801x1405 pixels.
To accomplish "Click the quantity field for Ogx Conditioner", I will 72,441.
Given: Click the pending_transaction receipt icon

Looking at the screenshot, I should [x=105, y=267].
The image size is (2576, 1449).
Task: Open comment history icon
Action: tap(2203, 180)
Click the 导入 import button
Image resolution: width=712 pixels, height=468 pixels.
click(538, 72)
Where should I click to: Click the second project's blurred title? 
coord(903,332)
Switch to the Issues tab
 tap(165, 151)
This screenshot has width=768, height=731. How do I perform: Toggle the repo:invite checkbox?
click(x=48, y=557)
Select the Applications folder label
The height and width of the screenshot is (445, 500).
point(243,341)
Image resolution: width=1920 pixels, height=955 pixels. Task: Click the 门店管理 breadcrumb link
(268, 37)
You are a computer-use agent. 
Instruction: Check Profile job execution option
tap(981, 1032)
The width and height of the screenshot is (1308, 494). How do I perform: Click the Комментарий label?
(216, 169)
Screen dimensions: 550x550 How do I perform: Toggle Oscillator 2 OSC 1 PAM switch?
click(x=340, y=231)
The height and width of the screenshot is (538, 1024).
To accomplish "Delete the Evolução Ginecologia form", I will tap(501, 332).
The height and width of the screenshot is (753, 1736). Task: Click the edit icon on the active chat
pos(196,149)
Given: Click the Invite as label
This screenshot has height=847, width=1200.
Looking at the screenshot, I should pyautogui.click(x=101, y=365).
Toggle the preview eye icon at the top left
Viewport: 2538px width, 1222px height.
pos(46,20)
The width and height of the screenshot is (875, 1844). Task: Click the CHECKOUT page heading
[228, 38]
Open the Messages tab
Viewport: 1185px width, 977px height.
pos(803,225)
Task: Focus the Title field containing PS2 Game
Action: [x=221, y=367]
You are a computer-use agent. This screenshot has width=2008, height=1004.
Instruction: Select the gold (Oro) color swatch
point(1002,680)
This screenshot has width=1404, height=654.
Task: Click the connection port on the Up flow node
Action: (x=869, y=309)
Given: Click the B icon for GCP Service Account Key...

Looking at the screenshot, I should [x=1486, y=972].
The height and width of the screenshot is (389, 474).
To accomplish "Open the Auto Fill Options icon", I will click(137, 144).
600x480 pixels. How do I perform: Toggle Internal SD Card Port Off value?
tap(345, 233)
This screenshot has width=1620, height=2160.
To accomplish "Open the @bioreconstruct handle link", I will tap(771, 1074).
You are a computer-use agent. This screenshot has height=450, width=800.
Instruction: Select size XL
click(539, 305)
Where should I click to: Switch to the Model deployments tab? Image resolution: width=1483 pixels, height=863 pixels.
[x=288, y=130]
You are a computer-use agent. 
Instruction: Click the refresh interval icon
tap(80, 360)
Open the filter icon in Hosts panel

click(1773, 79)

**What is asked:**
Please pick out every line of the entries above that contains the word "Task", and copy each one. Case counts.

**Complete answer:**
Task: Open comment history icon
Image resolution: width=1920 pixels, height=955 pixels. Task: Click the 门店管理 breadcrumb link
The height and width of the screenshot is (753, 1736). Task: Click the edit icon on the active chat
The width and height of the screenshot is (875, 1844). Task: Click the CHECKOUT page heading
Task: Focus the Title field containing PS2 Game
Task: Click the connection port on the Up flow node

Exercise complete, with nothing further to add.